Les deux réalisateurs français arrêtés fin juillet au Togo sont autorisés à quitter le territoire de ce pays d’Afrique de l’Ouest, a annoncé jeudi le Quai d’Orsay. Gaël Mocaër et Sebastian Perez Pezzani, arrêtés le 27 juillet 2026, se sont vus signifier une décision de mise en liberté provisoire le 1er septembre, avec autorisation de quitter le territoire, selon un communiqué de la diplomatie française. Cette décision marque un dénouement après plusieurs semaines de détention.
Une décision de mise en liberté provisoire
« C’est un grand soulagement pour leurs proches et le ministère de l’Europe et des Affaires étrangères, qui s’est pleinement mobilisé pour ce dénouement », a déclaré la diplomatie française, sans préciser si leur retour en France était prévu. Les deux réalisateurs étaient détenus depuis le 27 juillet, aux côtés de leur collaborateur togolais Fred Vedomey, après leur arrestation dans le nord du Togo.
Les trois hommes tournaient un épisode de l’émission « Les routes de l’impossible », une série documentaire diffusée sur France Télévisions. Ils avaient été placés en détention à Lomé. Fin août, la justice togolaise avait déjà remis en liberté sous contrôle judiciaire Sebastian Perez Pezzani, qui est malade, pour notamment suivre des soins à Lomé. Son passeport lui avait alors été confisqué.
Une libération progressive
Mardi soir, plusieurs médias togolais ont indiqué que la liberté provisoire avait été accordée à Gaël Mocaër et Fred Vedomey, une information confirmée à l’AFP mercredi matin par leur avocat Martial Akakpo. Aucun détail n’avait jusqu’alors été dévoilé sur les conditions et éventuelles restrictions liées à leur régime de liberté provisoire, notamment concernant la possibilité de quitter le territoire togolais.
Les trois hommes sont inculpés pour « fausses déclarations », des faits qu’ils ne reconnaissent pas, selon leur avocat. Fin août, Lomé avait indiqué que la justice disposait « d’indices graves » à leur encontre. Les autorités togolaises avaient évoqué « plusieurs irrégularités dans la préparation et l’exécution » de leur mission et reprochent notamment aux réalisateurs de ne pas avoir eu les autorisations adéquates, ce que réfute leur société de production, qui assure que les trois hommes étaient en règle.
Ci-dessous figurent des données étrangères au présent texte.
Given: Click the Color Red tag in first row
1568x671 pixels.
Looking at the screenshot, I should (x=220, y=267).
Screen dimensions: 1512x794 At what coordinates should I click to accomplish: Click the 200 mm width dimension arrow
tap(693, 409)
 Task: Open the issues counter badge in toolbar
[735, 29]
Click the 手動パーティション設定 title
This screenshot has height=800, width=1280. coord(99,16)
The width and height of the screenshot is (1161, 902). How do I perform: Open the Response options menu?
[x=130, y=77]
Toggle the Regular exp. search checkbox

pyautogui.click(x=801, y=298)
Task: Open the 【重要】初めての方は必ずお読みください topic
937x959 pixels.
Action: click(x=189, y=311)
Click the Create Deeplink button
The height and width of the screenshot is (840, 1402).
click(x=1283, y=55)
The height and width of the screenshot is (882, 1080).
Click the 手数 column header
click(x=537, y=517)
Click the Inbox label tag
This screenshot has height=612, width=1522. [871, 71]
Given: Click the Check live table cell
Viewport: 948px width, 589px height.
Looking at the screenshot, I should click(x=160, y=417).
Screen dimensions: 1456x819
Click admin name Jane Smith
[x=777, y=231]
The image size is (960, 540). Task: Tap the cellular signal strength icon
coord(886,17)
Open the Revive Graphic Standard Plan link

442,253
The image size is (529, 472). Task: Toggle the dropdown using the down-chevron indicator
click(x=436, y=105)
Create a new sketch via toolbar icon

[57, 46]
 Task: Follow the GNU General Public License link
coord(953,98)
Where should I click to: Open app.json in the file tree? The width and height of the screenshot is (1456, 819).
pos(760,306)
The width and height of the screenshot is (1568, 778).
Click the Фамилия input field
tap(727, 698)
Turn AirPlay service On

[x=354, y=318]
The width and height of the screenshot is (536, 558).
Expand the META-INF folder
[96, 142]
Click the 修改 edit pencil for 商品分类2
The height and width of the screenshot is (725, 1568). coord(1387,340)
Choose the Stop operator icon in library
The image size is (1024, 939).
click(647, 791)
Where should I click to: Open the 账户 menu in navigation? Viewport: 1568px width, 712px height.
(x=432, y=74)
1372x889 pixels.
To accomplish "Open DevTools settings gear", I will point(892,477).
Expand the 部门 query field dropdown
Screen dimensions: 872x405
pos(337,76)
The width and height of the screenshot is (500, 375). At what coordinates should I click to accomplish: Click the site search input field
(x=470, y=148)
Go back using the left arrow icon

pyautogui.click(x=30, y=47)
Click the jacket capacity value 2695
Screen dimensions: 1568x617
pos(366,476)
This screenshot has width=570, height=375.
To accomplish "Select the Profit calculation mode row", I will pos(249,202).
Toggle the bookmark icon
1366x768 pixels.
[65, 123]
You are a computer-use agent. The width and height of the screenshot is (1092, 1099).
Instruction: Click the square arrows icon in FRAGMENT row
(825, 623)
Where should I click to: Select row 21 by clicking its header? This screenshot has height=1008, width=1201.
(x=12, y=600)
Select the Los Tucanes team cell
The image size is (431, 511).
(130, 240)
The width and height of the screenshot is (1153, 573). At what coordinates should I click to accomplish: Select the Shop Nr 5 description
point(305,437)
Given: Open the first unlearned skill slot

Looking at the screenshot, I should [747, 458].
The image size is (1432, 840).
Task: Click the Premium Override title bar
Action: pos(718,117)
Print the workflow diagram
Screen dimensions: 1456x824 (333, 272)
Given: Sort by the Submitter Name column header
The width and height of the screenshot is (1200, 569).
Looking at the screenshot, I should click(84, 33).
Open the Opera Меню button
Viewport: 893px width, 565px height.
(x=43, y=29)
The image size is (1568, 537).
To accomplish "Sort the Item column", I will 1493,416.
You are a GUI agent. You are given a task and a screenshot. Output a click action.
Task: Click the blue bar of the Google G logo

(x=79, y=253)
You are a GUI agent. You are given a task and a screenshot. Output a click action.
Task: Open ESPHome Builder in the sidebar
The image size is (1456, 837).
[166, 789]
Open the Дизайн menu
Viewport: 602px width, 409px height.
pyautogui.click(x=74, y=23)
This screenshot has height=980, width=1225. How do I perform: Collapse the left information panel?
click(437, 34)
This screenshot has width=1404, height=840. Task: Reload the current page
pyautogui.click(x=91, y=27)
Des accusations liées à un drone
La justice togolaise accuse aussi les trois hommes d’avoir utilisé un drone, en particulier dans le nord du pays, région où la situation sécuritaire est tendue. Depuis fin 2021, l’extrême nord du Togo est en proie à des incursions de djihadistes présents de l’autre côté de la frontière, au Burkina Faso miné par les attaques de groupes liés à Al-Qaïda et au groupe Etat islamique.
La mise en liberté provisoire de Gaël Mocaër et Sebastian Perez Pezzani, avec autorisation de quitter le territoire, leur permet désormais de rentrer en France, même si le Quai d’Orsay n’a pas confirmé la date de leur retour. Cette décision intervient après une mobilisation diplomatique française et un processus judiciaire togolais marqué par des restrictions progressives.